■ DIRECTION ■
Format every line of the material below as a JSON list of strings, one string per line, and leave out blank lines.

■ RECORDS PROVIDED ■

□ □ □

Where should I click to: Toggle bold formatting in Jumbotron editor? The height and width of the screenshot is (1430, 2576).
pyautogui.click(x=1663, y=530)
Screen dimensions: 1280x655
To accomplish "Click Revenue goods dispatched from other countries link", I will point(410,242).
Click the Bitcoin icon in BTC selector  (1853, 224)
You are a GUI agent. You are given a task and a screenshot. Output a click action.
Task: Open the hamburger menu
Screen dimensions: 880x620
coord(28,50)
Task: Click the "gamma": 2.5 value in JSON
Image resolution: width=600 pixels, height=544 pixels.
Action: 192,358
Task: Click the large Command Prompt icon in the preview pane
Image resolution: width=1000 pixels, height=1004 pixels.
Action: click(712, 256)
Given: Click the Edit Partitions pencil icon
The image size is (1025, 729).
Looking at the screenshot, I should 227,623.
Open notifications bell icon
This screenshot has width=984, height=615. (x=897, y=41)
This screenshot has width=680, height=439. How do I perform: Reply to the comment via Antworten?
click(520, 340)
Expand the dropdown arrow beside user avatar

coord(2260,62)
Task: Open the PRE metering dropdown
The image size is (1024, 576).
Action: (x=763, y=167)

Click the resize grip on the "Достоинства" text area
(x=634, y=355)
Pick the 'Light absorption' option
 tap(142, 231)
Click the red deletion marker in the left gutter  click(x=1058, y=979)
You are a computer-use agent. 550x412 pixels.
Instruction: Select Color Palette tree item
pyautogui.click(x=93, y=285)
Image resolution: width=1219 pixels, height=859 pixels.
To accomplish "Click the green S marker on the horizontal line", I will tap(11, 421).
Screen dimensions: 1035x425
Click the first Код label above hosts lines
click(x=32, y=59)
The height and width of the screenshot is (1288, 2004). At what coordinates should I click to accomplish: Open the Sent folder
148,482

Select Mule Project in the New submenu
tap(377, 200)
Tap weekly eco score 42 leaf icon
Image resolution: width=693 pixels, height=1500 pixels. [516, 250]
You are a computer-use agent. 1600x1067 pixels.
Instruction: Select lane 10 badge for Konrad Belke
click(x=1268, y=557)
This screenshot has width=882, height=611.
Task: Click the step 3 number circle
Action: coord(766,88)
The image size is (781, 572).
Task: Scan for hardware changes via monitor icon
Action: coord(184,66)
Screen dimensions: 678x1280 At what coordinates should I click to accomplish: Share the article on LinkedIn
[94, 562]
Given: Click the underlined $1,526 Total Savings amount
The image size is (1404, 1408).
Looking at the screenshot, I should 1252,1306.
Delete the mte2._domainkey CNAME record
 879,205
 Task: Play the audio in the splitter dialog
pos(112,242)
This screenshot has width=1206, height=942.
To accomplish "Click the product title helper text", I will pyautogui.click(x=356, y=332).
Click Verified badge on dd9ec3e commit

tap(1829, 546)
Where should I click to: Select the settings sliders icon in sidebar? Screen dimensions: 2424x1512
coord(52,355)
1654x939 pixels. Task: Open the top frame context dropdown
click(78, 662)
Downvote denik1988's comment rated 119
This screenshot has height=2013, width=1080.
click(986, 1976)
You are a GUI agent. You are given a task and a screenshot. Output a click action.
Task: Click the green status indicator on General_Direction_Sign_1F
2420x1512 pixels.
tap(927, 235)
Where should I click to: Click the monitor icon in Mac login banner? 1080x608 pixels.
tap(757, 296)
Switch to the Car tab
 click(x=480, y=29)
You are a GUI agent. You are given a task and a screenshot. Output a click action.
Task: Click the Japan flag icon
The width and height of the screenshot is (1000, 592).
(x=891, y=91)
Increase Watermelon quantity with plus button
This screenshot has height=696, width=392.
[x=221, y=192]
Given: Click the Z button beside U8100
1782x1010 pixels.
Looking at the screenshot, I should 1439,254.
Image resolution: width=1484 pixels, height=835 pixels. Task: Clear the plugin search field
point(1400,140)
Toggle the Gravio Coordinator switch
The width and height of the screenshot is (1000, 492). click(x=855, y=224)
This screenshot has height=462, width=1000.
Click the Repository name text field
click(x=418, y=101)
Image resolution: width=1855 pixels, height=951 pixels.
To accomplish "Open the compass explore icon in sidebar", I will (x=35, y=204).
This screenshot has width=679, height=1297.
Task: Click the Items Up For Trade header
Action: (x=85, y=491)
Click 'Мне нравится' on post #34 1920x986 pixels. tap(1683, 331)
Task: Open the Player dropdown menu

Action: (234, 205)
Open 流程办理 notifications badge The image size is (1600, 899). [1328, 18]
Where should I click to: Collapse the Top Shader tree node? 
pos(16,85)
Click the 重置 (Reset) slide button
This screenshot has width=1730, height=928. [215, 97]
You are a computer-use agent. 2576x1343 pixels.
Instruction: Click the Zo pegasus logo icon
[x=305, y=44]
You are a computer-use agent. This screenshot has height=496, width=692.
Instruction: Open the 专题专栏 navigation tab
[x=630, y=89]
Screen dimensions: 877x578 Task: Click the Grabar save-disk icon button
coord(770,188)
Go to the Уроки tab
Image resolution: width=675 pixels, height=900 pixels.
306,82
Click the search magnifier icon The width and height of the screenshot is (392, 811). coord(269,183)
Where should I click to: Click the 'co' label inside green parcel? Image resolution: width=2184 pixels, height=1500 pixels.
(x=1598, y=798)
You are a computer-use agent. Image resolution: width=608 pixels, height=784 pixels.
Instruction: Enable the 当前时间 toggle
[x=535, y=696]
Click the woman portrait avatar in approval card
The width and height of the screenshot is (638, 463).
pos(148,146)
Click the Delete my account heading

□ □ □

■ FINAL RESULT ■
[
  "Where should I click to: Toggle bold formatting in Jumbotron editor? The height and width of the screenshot is (1430, 2576).",
  "pyautogui.click(x=1663, y=530)",
  "Screen dimensions: 1280x655",
  "To accomplish \"Click Revenue goods dispatched from other countries link\", I will point(410,242).",
  "Click the Bitcoin icon in BTC selector  (1853, 224)",
  "You are a GUI agent. You are given a task and a screenshot. Output a click action.",
  "Task: Open the hamburger menu",
  "Screen dimensions: 880x620",
  "coord(28,50)",
  "Task: Click the \"gamma\": 2.5 value in JSON",
  "Image resolution: width=600 pixels, height=544 pixels.",
  "Action: 192,358",
  "Task: Click the large Command Prompt icon in the preview pane",
  "Image resolution: width=1000 pixels, height=1004 pixels.",
  "Action: click(712, 256)",
  "Given: Click the Edit Partitions pencil icon",
  "The image size is (1025, 729).",
  "Looking at the screenshot, I should 227,623.",
  "Open notifications bell icon",
  "This screenshot has width=984, height=615. (x=897, y=41)",
  "This screenshot has width=680, height=439. How do I perform: Reply to the comment via Antworten?",
  "click(520, 340)",
  "Expand the dropdown arrow beside user avatar",
  "coord(2260,62)",
  "Task: Open the PRE metering dropdown",
  "The image size is (1024, 576).",
  "Action: (x=763, y=167)",
  "Click the resize grip on the \"Достоинства\" text area",
  "(x=634, y=355)",
  "Pick the 'Light absorption' option",
  " tap(142, 231)",
  "Click the red deletion marker in the left gutter  click(x=1058, y=979)",
  "You are a computer-use agent. 550x412 pixels.",
  "Instruction: Select Color Palette tree item",
  "pyautogui.click(x=93, y=285)",
  "Image resolution: width=1219 pixels, height=859 pixels.",
  "To accomplish \"Click the green S marker on the horizontal line\", I will tap(11, 421).",
  "Screen dimensions: 1035x425",
  "Click the first Код label above hosts lines",
  "click(x=32, y=59)",
  "The height and width of the screenshot is (1288, 2004). At what coordinates should I click to accomplish: Open the Sent folder",
  "148,482",
  "Select Mule Project in the New submenu",
  "tap(377, 200)",
  "Tap weekly eco score 42 leaf icon",
  "Image resolution: width=693 pixels, height=1500 pixels. [516, 250]",
  "You are a computer-use agent. 1600x1067 pixels.",
  "Instruction: Select lane 10 badge for Konrad Belke",
  "click(x=1268, y=557)",
  "This screenshot has width=882, height=611.",
  "Task: Click the step 3 number circle",
  "Action: coord(766,88)",
  "The image size is (781, 572).",
  "Task: Scan for hardware changes via monitor icon",
  "Action: coord(184,66)",
  "Screen dimensions: 678x1280 At what coordinates should I click to accomplish: Share the article on LinkedIn",
  "[94, 562]",
  "Given: Click the underlined $1,526 Total Savings amount",
  "The image size is (1404, 1408).",
  "Looking at the screenshot, I should 1252,1306.",
  "Delete the mte2._domainkey CNAME record",
  " 879,205",
  " Task: Play the audio in the splitter dialog",
  "pos(112,242)",
  "This screenshot has width=1206, height=942.",
  "To accomplish \"Click the product title helper text\", I will pyautogui.click(x=356, y=332).",
  "Click Verified badge on dd9ec3e commit",
  "tap(1829, 546)",
  "Where should I click to: Select the settings sliders icon in sidebar? Screen dimensions: 2424x1512",
  "coord(52,355)",
  "1654x939 pixels. Task: Open the top frame context dropdown",
  "click(78, 662)",
  "Downvote denik1988's comment rated 119",
  "This screenshot has height=2013, width=1080.",
  "click(986, 1976)",
  "You are a GUI agent. You are given a task and a screenshot. Output a click action.",
  "Task: Click the green status indicator on General_Direction_Sign_1F",
  "2420x1512 pixels.",
  "tap(927, 235)",
  "Where should I click to: Click the monitor icon in Mac login banner? 1080x608 pixels.",
  "tap(757, 296)",
  "Switch to the Car tab",
  " click(x=480, y=29)",
  "You are a GUI agent. You are given a task and a screenshot. Output a click action.",
  "Task: Click the Japan flag icon",
  "The width and height of the screenshot is (1000, 592).",
  "(x=891, y=91)",
  "Increase Watermelon quantity with plus button",
  "This screenshot has height=696, width=392.",
  "[x=221, y=192]",
  "Given: Click the Z button beside U8100",
  "1782x1010 pixels.",
  "Looking at the screenshot, I should 1439,254.",
  "Image resolution: width=1484 pixels, height=835 pixels. Task: Clear the plugin search field",
  "point(1400,140)",
  "Toggle the Gravio Coordinator switch",
  "The width and height of the screenshot is (1000, 492). click(x=855, y=224)",
  "This screenshot has height=462, width=1000.",
  "Click the Repository name text field",
  "click(x=418, y=101)",
  "Image resolution: width=1855 pixels, height=951 pixels.",
  "To accomplish \"Open the compass explore icon in sidebar\", I will (x=35, y=204).",
  "This screenshot has width=679, height=1297.",
  "Task: Click the Items Up For Trade header",
  "Action: (x=85, y=491)",
  "Click 'Мне нравится' on post #34 1920x986 pixels. tap(1683, 331)",
  "Task: Open the Player dropdown menu",
  "Action: (234, 205)",
  "Open 流程办理 notifications badge The image size is (1600, 899). [1328, 18]",
  "Where should I click to: Collapse the Top Shader tree node? ",
  "pos(16,85)",
  "Click the 重置 (Reset) slide button",
  "This screenshot has width=1730, height=928. [215, 97]",
  "You are a computer-use agent. 2576x1343 pixels.",
  "Instruction: Click the Zo pegasus logo icon",
  "[x=305, y=44]",
  "You are a computer-use agent. This screenshot has height=496, width=692.",
  "Instruction: Open the 专题专栏 navigation tab",
  "[x=630, y=89]",
  "Screen dimensions: 877x578 Task: Click the Grabar save-disk icon button",
  "coord(770,188)",
  "Go to the Уроки tab",
  "Image resolution: width=675 pixels, height=900 pixels.",
  "306,82",
  "Click the search magnifier icon The width and height of the screenshot is (392, 811). coord(269,183)",
  "Where should I click to: Click the 'co' label inside green parcel? Image resolution: width=2184 pixels, height=1500 pixels.",
  "(x=1598, y=798)",
  "You are a computer-use agent. Image resolution: width=608 pixels, height=784 pixels.",
  "Instruction: Enable the 当前时间 toggle",
  "[x=535, y=696]",
  "Click the woman portrait avatar in approval card",
  "The width and height of the screenshot is (638, 463).",
  "pos(148,146)",
  "Click the Delete my account heading"
]